(Data entries)
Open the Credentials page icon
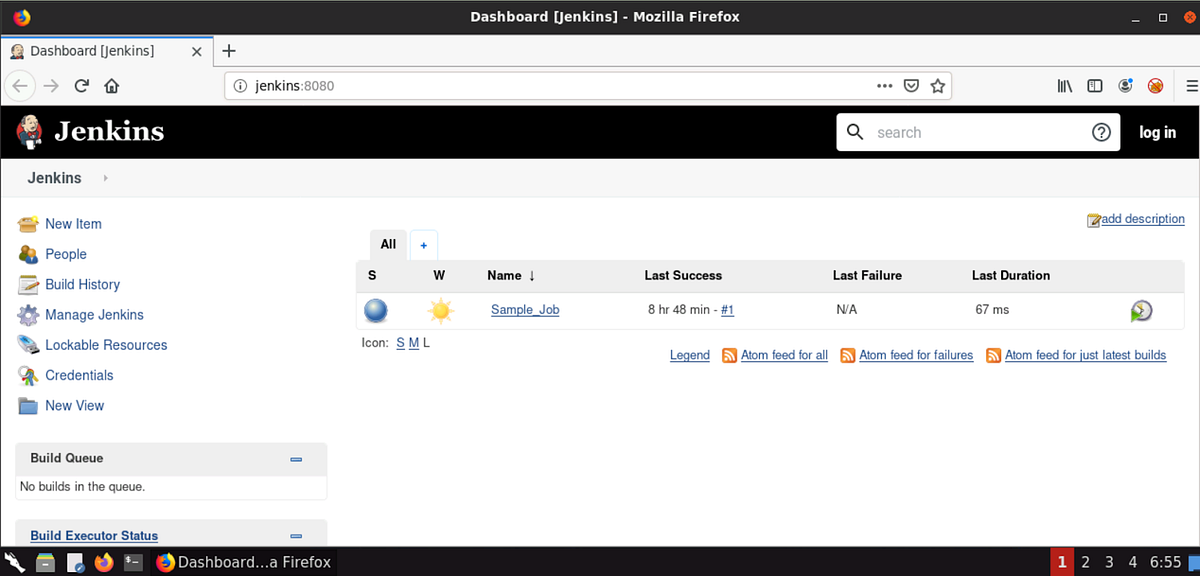Screen dimensions: 1200x576 point(28,375)
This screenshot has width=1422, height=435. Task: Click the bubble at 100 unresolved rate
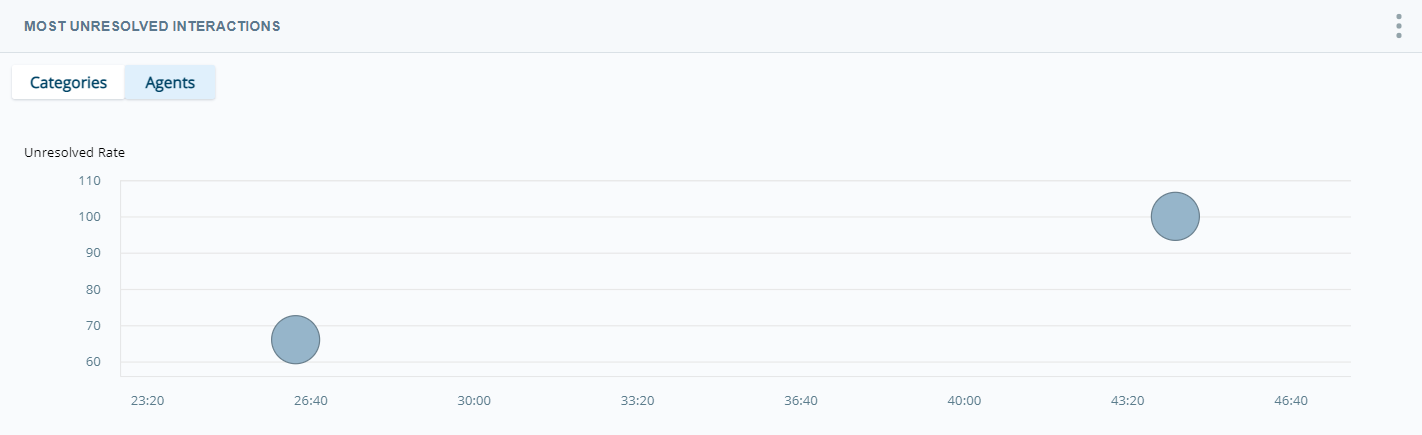tap(1175, 216)

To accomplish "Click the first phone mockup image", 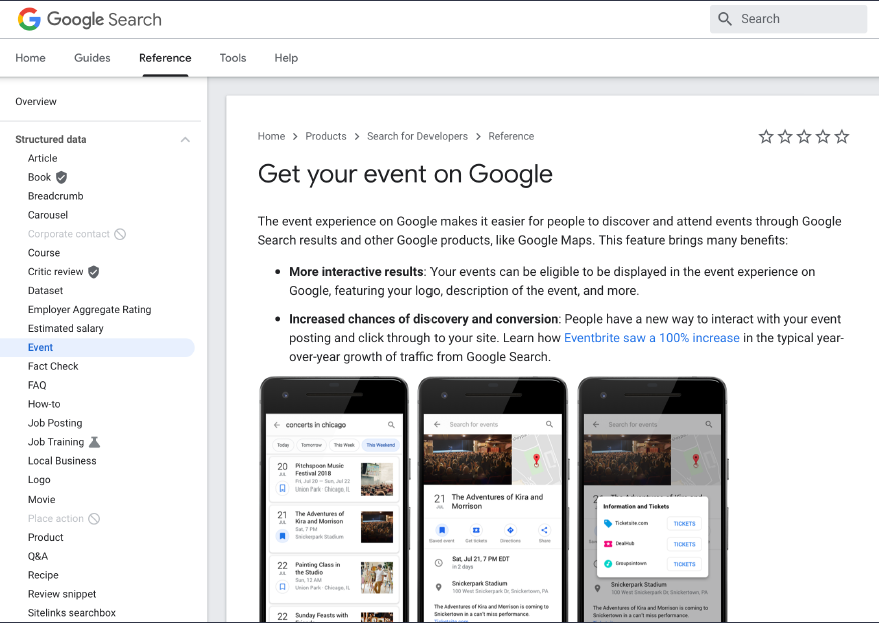I will pos(334,500).
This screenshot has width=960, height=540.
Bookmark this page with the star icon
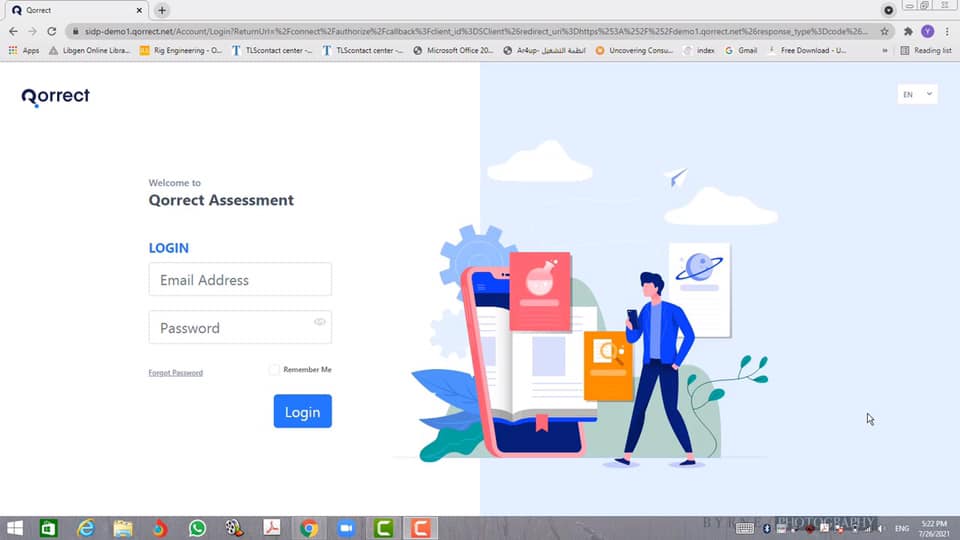tap(884, 31)
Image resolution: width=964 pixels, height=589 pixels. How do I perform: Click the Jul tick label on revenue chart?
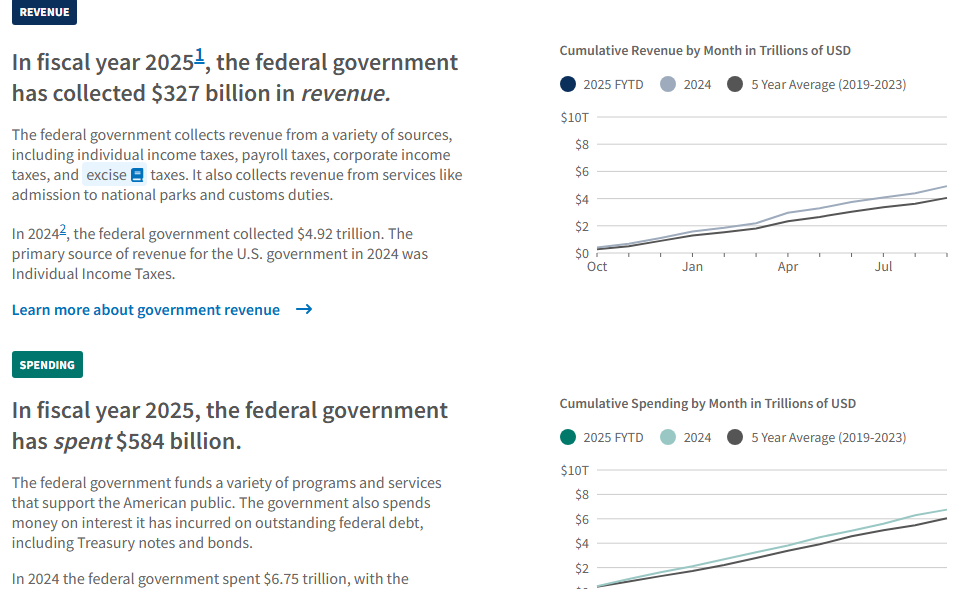tap(883, 267)
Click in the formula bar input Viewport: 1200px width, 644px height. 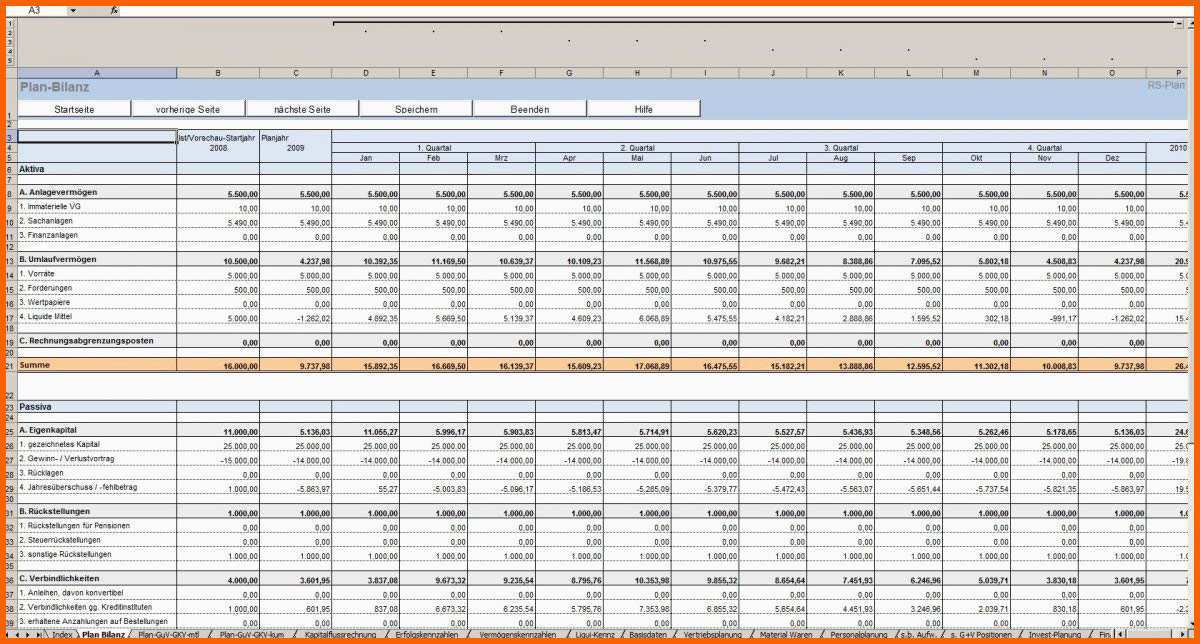(650, 10)
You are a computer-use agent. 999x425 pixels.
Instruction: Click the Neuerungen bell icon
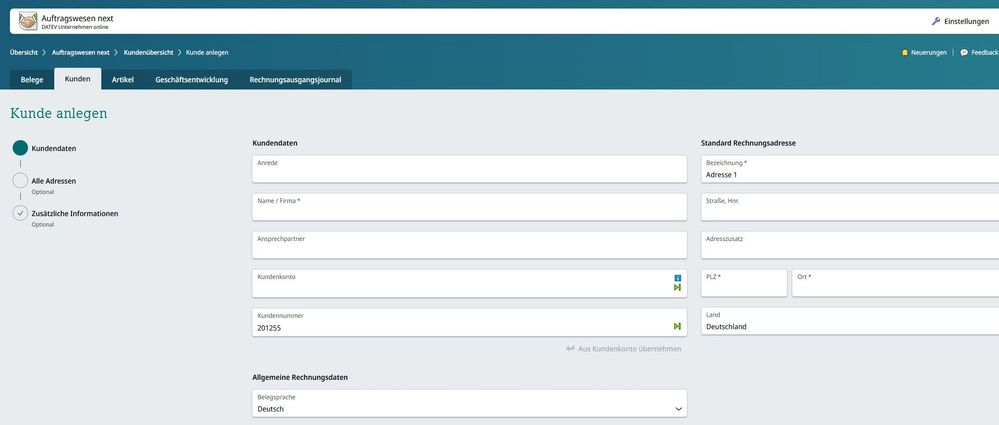point(905,52)

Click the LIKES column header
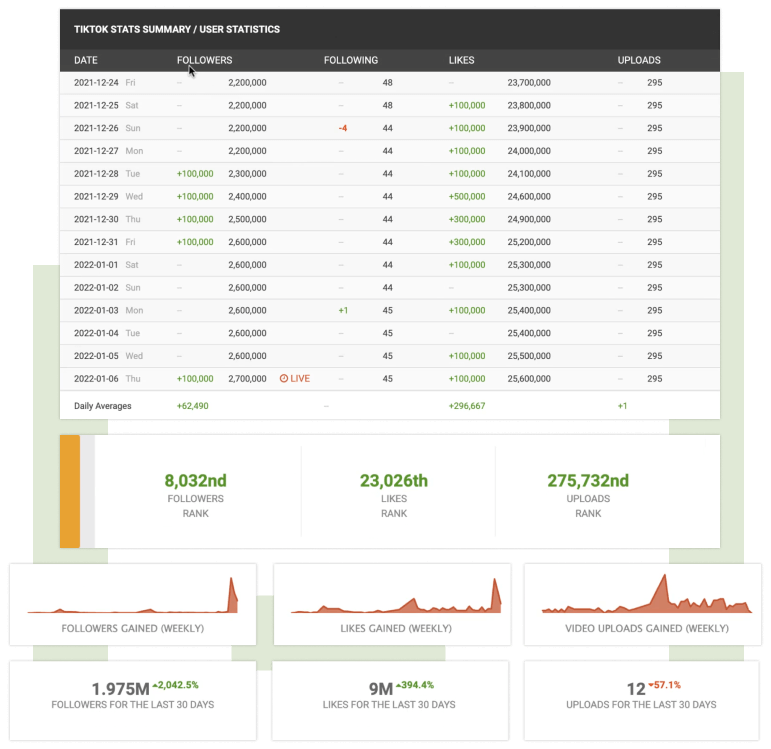coord(461,60)
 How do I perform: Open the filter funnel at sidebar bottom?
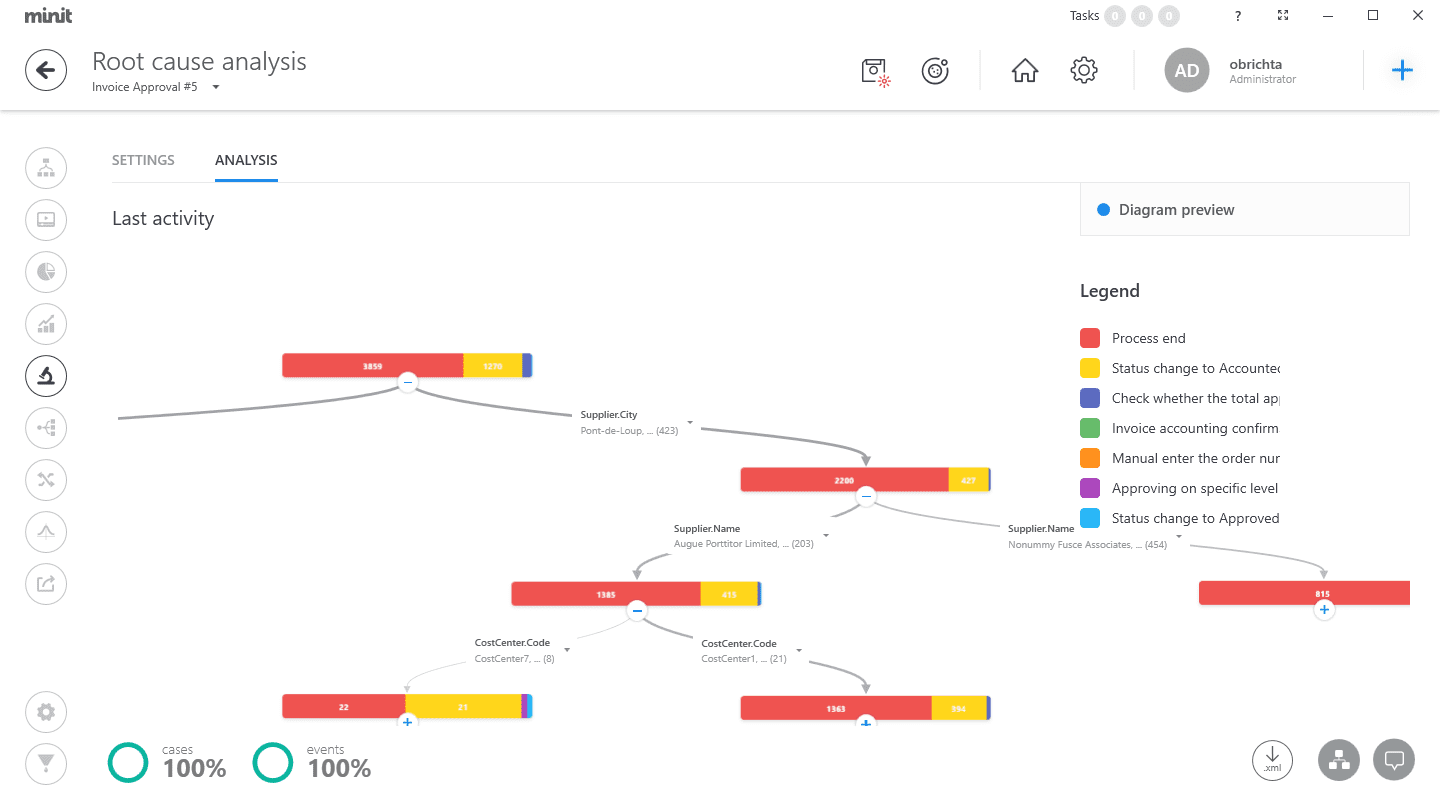coord(46,763)
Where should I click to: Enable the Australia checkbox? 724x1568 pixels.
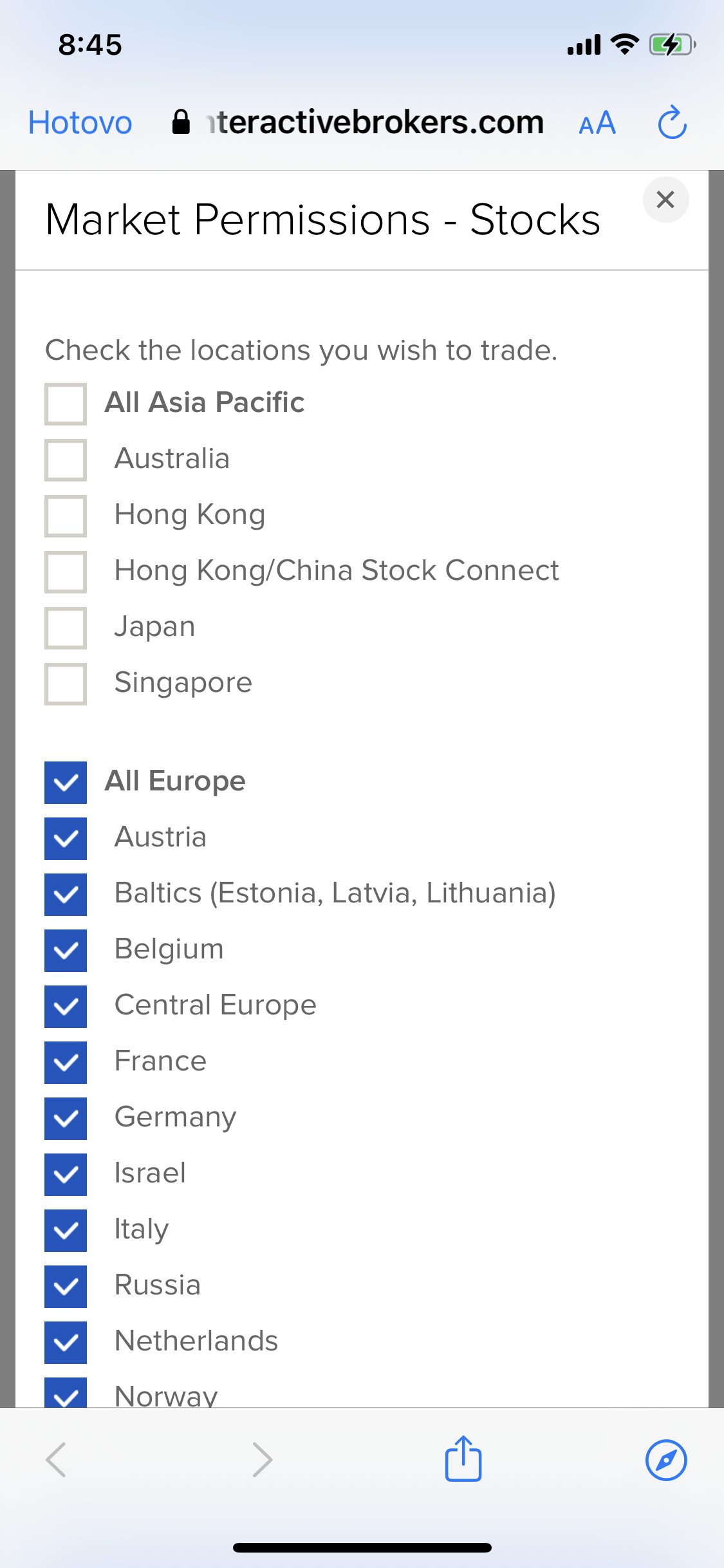[66, 460]
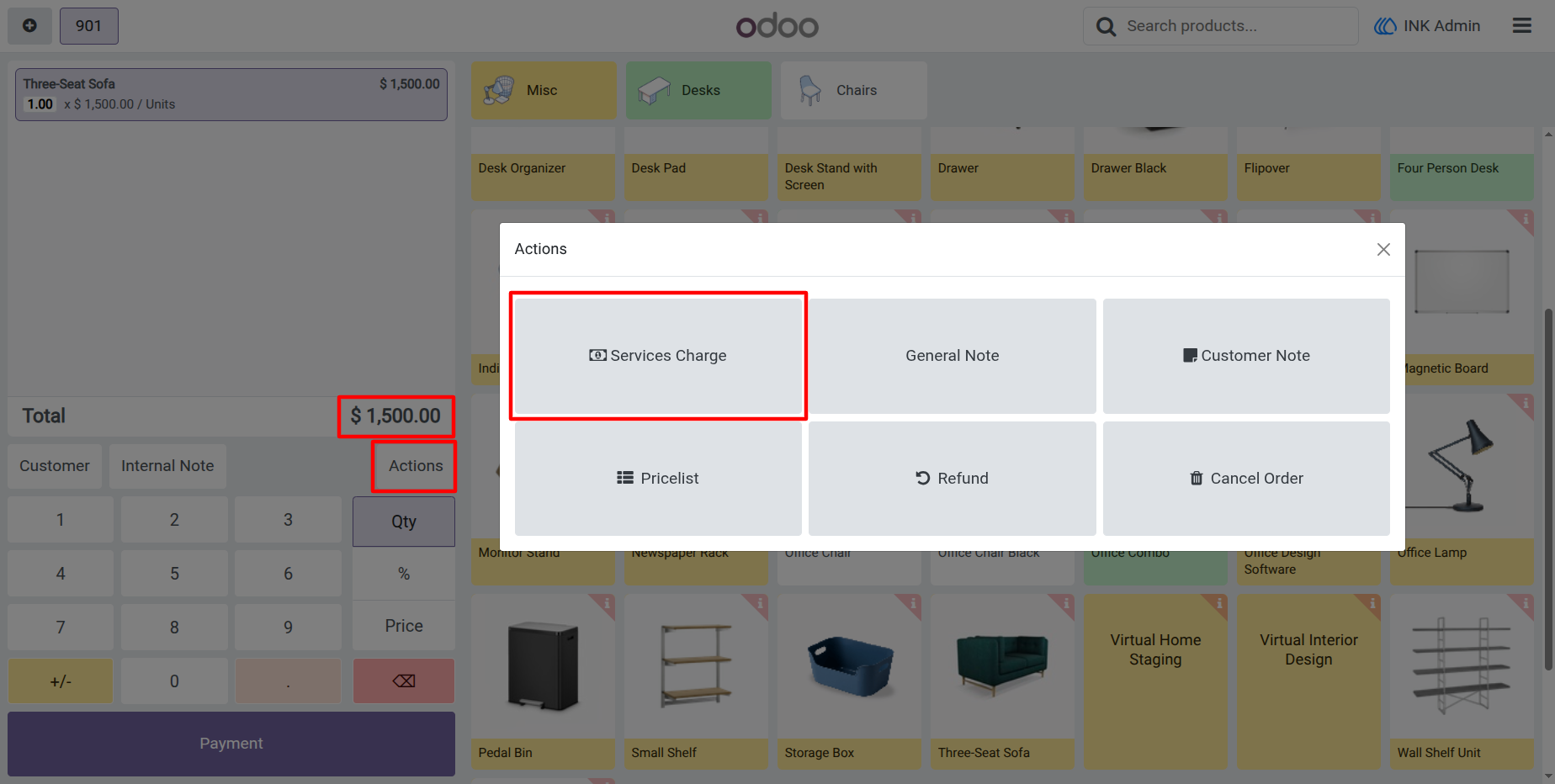Open the Pricelist action
1555x784 pixels.
click(x=658, y=479)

YOUR GOAL :: The lines from the one that contains "Click the LIKES column header" through the end of the data, repeated exactly and with no pictures, make up the whole answer.

SOLUTION FOR THIS EXERCISE ::
Click the LIKES column header
coord(461,60)
 How do I perform: Open the filter funnel at sidebar bottom?
coord(46,763)
Where should I click to: Enable the Australia checkbox? 724x1568 pixels.
[66, 460]
Open the Pricelist action
1555x784 pixels.
click(x=658, y=479)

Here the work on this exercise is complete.